[EXERCISE INPUT Boundary: Start]
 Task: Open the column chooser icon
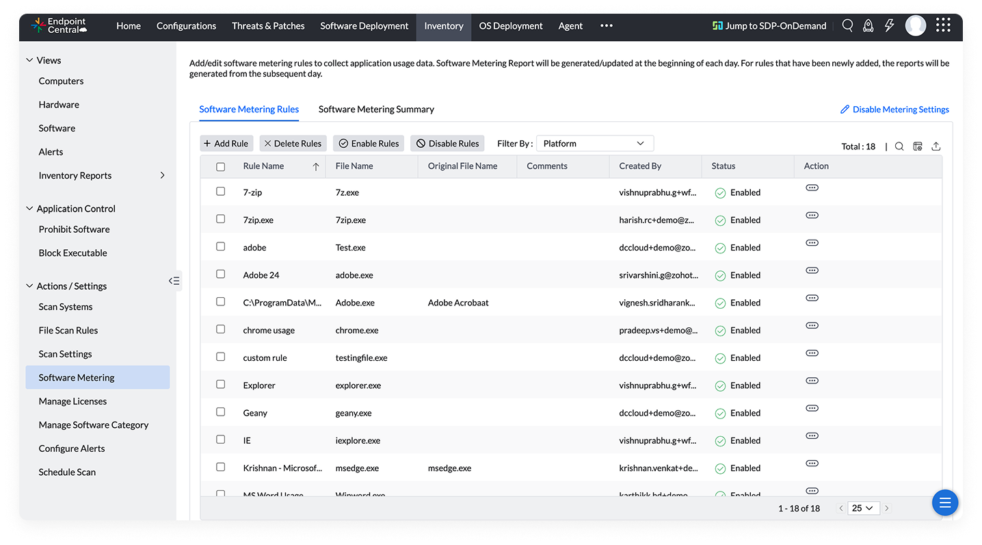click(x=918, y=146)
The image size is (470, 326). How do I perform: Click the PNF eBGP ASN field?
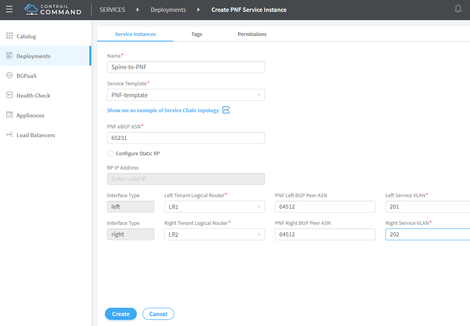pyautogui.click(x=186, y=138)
[EXERCISE INPUT Boundary: End]
[EXERCISE INPUT Boundary: Start]
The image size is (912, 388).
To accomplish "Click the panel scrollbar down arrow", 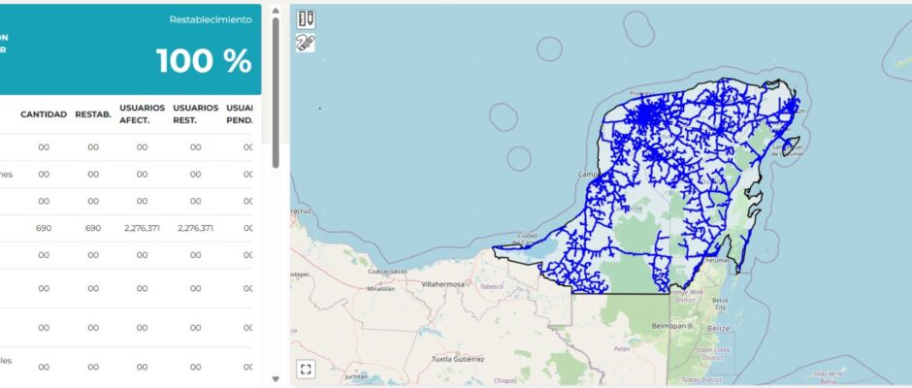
[EXERCISE INPUT Boundary: End]
Above are the records. Copy word for word only their lines from the one holding "The image size is (912, 388)." through the one holding "the panel scrollbar", both included, and skip the images.

The image size is (912, 388).
To accomplish "Click the panel scrollbar down arrow", 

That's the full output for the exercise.